Data supplied Start Marker

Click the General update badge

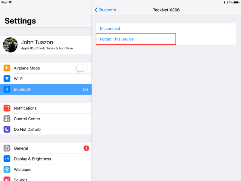coord(86,148)
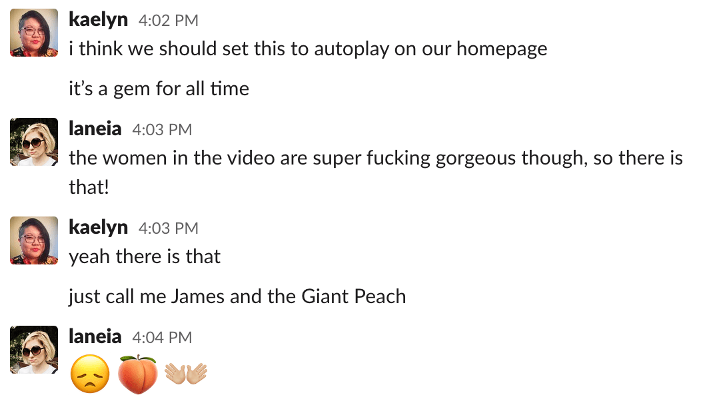Viewport: 705px width, 403px height.
Task: Click the peach emoji
Action: point(137,374)

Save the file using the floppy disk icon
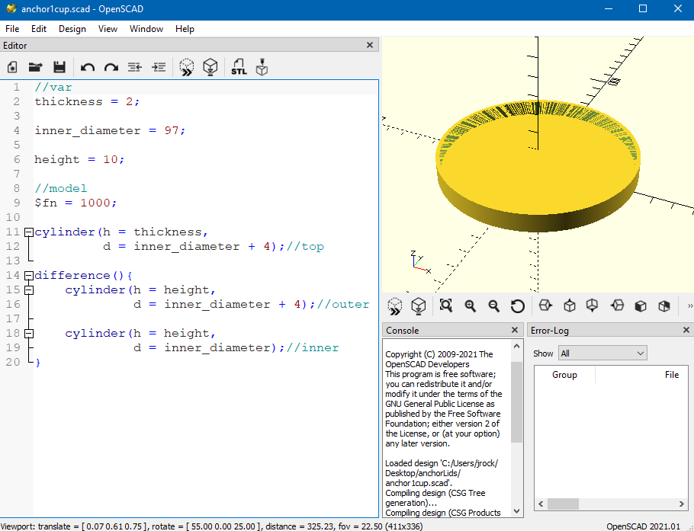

Data supplied End Marker

Without the pictures, give every line of the data again, exactly as written.

### Task answer
Click the General update badge

coord(86,148)
Viewport: 705px width, 403px height.
Task: Click the peach emoji
Action: point(137,374)

Save the file using the floppy disk icon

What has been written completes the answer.